### TEXTO FORNECIDO:

+--

Publicidade
Repórter News - reporternews.com.br
Cidades/Geral
Terça - 21 de Março de 2006 às 08:45
Por: Keka Werneck

    Imprimir


Uma enchente de grande proporção - a terceira maior da história recente do Estado - está prevista para hoje e os próximos dias em 6 cidades mato-grossenses: Nobres, Rosário Oeste, Cuiabá, Várzea Grande, Santo Antônio do Leverger e Barão de Melgaço.

O aumento das chuvas forçou Furnas Centrais Elétricas a abrir uma comporta da Usina de Manso, localizada no município de Chapada dos Guimarães, dia 8 de março, para reduzir o fluxo do lago e evitar possível rompimento da barragem, o que geraria uma tragédia. A vazante nesta data era de 100 metros cúbicos por segundo, conforme a própria empresa. Mesmo assim, com os temporais, o imenso reservatório continuou enchendo a exaustão. Nos dias 17, 18 e 19, último final de semana, a vazante teve que ser elevada para 178, 242 e 420, respectivamente, metros cúbicos por segundo. Furnas diz ter informado à Defesa Civil do Estado sobre estes procedimentos há 11 dias. O tenente-coronel Arilton Azevedo, superintendente do órgão, nega esta informação e diz que ficou sabendo do caso somente domingo (19) de manhã pelo celular, quando começou a articular um vultuoso plano estratégico para avisar e atender às 3,5 mil famílias que devem ser atingidas primeiro pelas ondas vindas de Manso. Não bastassem estas primeiras informações, a vazante terá que ser ampliada ainda mais hoje às 10 horas para 800 metros cúbicos por segundo e amanhã, no mesmo horário, para 1 mil. Se o tempo não firmar até sexta-feira, isso vai chegar a 1,8 mil metros cúbicos por segundo, sendo que a vazante máxima da usina é de 2,5 mil, mas isso com a barragem totalmente inoperante. Furnas admitiu a necessidade de aumentar a vazante para a reportagem e confirma que isso pode significar realmente enchente nas cidades citadas, mas que não pode fazer diferente ou colocaria o reservatório em risco.

+--

### TAREFA 1:
Liste todas as cidades mato-grossenses em que a reportagem sobre a enchente prevê a inundação.
### TAREFA 2:
Responda com base na reportagem sobre a enchente:
(a) Em que município fica a Usina de Manso?
(b) Qual é a vazante máxima da usina?
(c) Quantas famílias devem ser atingidas primeiro pelas ondas vindas de Manso?
### TAREFA 3:
Reproduza tudo o que vai de "Publicidade" até "Barão de Melgaço." na reportagem sobre a enchente.
Os dados abaixo vêm de outra fonte, sem relação com a reportagem.

### DADOS DO EXERCÍCIO:
+--

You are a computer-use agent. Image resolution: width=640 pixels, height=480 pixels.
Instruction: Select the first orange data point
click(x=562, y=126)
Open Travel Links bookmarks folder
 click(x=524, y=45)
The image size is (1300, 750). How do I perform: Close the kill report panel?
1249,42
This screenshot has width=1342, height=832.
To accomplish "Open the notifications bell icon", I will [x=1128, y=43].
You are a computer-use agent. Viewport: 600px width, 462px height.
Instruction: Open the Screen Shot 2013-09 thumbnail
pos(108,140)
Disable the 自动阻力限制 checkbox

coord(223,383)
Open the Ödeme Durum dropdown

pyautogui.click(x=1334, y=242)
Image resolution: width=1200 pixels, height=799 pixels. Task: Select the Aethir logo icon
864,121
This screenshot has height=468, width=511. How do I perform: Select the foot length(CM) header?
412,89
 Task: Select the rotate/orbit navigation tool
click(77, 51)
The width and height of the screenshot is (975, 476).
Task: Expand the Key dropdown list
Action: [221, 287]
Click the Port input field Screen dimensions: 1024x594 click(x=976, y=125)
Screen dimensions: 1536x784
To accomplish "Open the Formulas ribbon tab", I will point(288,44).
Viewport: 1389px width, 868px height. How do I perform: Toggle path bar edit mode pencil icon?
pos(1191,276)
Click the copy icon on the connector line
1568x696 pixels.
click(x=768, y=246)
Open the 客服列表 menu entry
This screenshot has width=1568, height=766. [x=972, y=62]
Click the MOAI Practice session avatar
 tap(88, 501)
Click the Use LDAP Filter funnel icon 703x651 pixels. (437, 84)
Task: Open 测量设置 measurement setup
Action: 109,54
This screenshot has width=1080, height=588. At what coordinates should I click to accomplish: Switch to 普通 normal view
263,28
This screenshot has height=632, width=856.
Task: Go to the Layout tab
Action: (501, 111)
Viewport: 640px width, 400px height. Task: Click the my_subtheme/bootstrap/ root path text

+--

### RESPOSTA 1:
Nobres, Rosário Oeste, Cuiabá, Várzea Grande, Santo Antônio do Leverger e Barão de Melgaço.

### RESPOSTA 2:
(a) Chapada dos Guimarães.
(b) 2,5 mil metros cúbicos por segundo.
(c) 3,5 mil famílias.

### RESPOSTA 3:
Publicidade
Repórter News - reporternews.com.br
Cidades/Geral
Terça - 21 de Março de 2006 às 08:45
Por: Keka Werneck

    Imprimir


Uma enchente de grande proporção - a terceira maior da história recente do Estado - está prevista para hoje e os próximos dias em 6 cidades mato-grossenses: Nobres, Rosário Oeste, Cuiabá, Várzea Grande, Santo Antônio do Leverger e Barão de Melgaço.